## Work request
When you reach the line that has "The image size is (606, 463)." in the material below, reproduce it and each line after it exactly, through the last one.

## Records provided
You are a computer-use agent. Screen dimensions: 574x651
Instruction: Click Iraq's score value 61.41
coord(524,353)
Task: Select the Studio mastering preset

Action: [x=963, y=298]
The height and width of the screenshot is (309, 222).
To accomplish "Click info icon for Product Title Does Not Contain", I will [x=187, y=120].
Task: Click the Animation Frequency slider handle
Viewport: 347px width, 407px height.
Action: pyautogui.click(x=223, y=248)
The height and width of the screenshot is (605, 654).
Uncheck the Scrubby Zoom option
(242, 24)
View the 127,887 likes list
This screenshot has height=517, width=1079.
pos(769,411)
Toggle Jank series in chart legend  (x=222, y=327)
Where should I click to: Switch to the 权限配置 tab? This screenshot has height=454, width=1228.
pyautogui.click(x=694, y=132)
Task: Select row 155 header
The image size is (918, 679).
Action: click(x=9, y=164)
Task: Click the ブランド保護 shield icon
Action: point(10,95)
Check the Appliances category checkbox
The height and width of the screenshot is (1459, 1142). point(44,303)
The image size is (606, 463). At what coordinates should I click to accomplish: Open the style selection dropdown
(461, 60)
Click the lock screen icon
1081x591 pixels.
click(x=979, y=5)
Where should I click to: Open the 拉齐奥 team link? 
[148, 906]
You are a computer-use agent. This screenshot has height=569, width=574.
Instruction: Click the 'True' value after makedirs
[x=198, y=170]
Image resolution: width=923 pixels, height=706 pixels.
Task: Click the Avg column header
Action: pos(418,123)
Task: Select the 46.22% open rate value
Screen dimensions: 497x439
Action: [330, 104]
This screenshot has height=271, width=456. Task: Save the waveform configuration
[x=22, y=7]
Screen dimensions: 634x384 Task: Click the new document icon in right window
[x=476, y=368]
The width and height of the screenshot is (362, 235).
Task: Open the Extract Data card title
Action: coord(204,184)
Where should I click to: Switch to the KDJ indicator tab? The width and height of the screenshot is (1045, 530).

## Exercise solution
The image size is (606, 463). At what coordinates should I click to accomplish: Open the style selection dropdown
(461, 60)
Click the lock screen icon
1081x591 pixels.
click(x=979, y=5)
Where should I click to: Open the 拉齐奥 team link? 
[148, 906]
You are a computer-use agent. This screenshot has height=569, width=574.
Instruction: Click the 'True' value after makedirs
[x=198, y=170]
Image resolution: width=923 pixels, height=706 pixels.
Task: Click the Avg column header
Action: pos(418,123)
Task: Select the 46.22% open rate value
Screen dimensions: 497x439
Action: [330, 104]
This screenshot has height=271, width=456. Task: Save the waveform configuration
[x=22, y=7]
Screen dimensions: 634x384 Task: Click the new document icon in right window
[x=476, y=368]
The width and height of the screenshot is (362, 235).
Task: Open the Extract Data card title
Action: coord(204,184)
Where should I click to: Switch to the KDJ indicator tab? The width and height of the screenshot is (1045, 530).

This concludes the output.